# [Short problem]
Extend the article on Turkey's reaction to the Reyhanlı bombing, beginning right after Prime Minister Erdoğan's quoted statement.

# Start of Text provided

May 13, 2013

Turkey’s eroding reputation

    Monday, May 13, 2013   No comments

by Ahmed E. Souaiaia*

Syrian rebel killing Syrian soldiers
It took law enforcement agencies of the United States nearly three days to identify the perpetrators of the recent terrorist bombing. It helped that the attack was in a modern city (Boston) and during a marathon event. Security cameras, spectators, and TV and media reporters on the scene helped gather evidence. Still, it took that much to identify the attackers.

In contrast, it took Turkish authorities just hours (if not minutes) to identify the perpetrators of the recent terrorist attack in Reyhanlı. Reyhanli is a remote town in the Hatay province, which borders Syria. The town did not have any security cameras and it is virtually on the edge of a war zone. The province is home to tens of thousands of refugees and thousands of Syrian rebels, many of whom are known terrorists and they have killed many Syrian civilians and bragged about it. Moreover, the attack occurred days after the announced start of PKK fighters’ withdrawal after nearly 25 years of insurgency. Despite all these circumstances, Turkish leaders immediately identified the attackers with precision:


“The issue is completely related to the regime in Syria, it has no relation whatsoever with the opponents. When the result fully comes out, all will be publicized. However, the issue is completely related with the regime. The regime is behind this issue. This is obvious. But the regime of course has its extensions in Turkey,” insisted Prime Minister Recep Erdoğan.

# End of Text provided
# Start of Recorded information

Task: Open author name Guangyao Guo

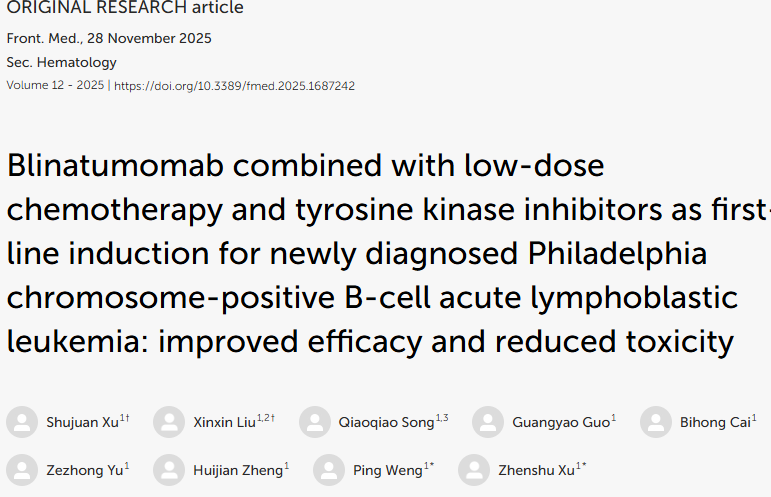Action: [x=559, y=423]
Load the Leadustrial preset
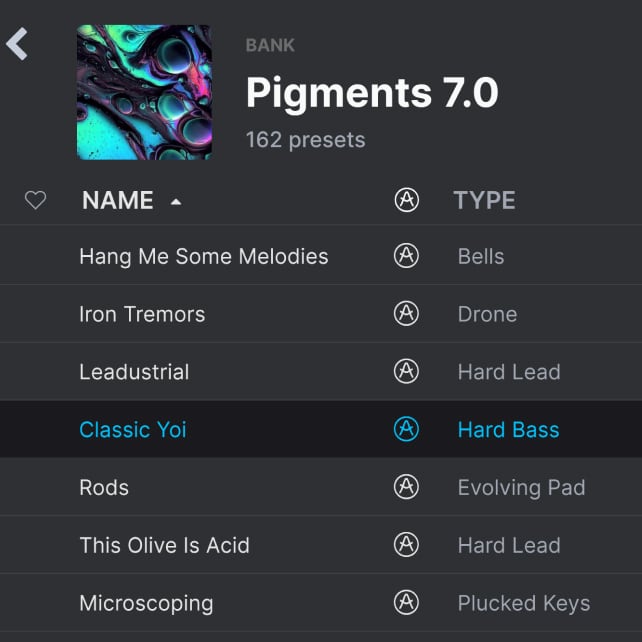642x642 pixels. click(x=134, y=372)
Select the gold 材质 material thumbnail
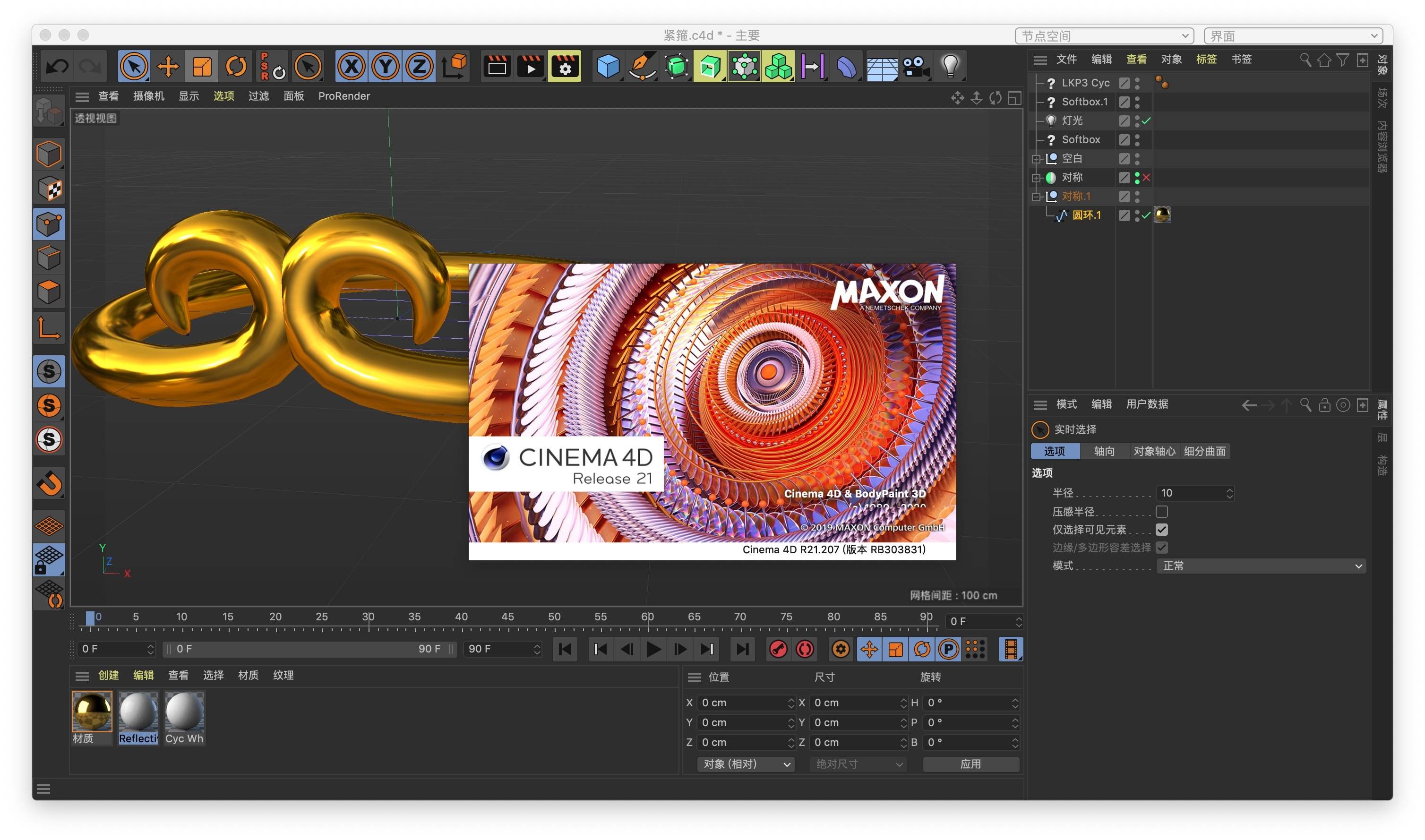This screenshot has height=840, width=1425. [92, 711]
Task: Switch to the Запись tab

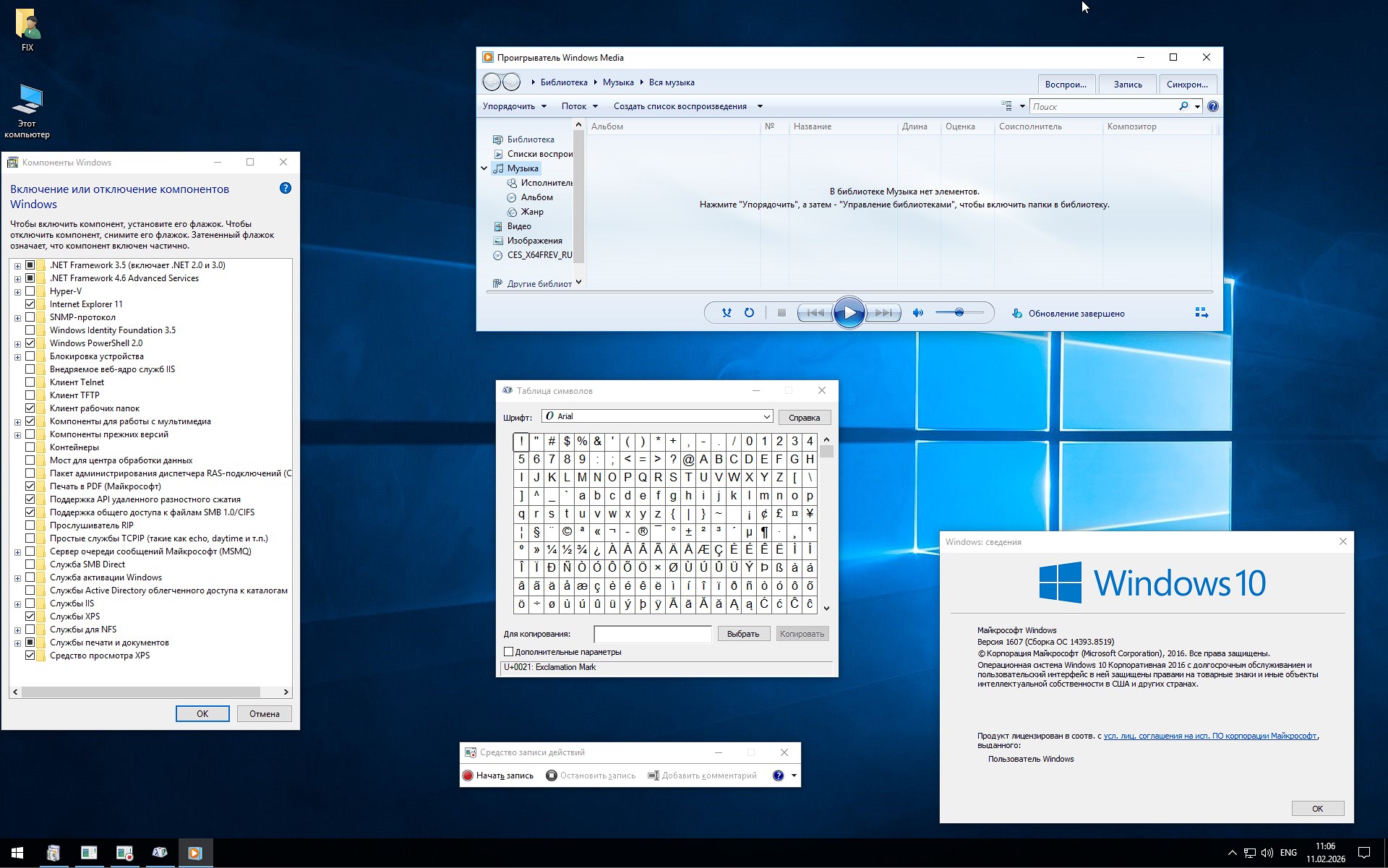Action: point(1127,85)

# End of Recorded information

# [Answer to the problem]
In my mind, the only thing that is obvious is the following question: what is your secret, PM Erdoğan? Can you teach the rest of the world how to catch criminals so fast?

Ostensibly, Turkey’s leaders do not distinguish between theory and facts. It is a good working theory that the Syrian regime might be behind the attack. But for the top political leader of the country to make the accusation so fast is indeed extraordinary. There is still a difference between what is “obvious” and what is “evident.”  Prime Minister Erdoğan should know that and wait until the investigation is complete. 

What is also obvious is that Turkey has taken the side of the rebels in Syria and Syrians (many of whom are innocent civilians) have died because of the militarization of the conflict in Syria. Many of the groups Turkey supports have carried out terrorist acts against Syrian civilians. I, and many others, have said that Turkey could become Pakistan if its leaders continue to support violent elements in Syria. Turkish leaders should have insisted on a peaceful solution not on a military one.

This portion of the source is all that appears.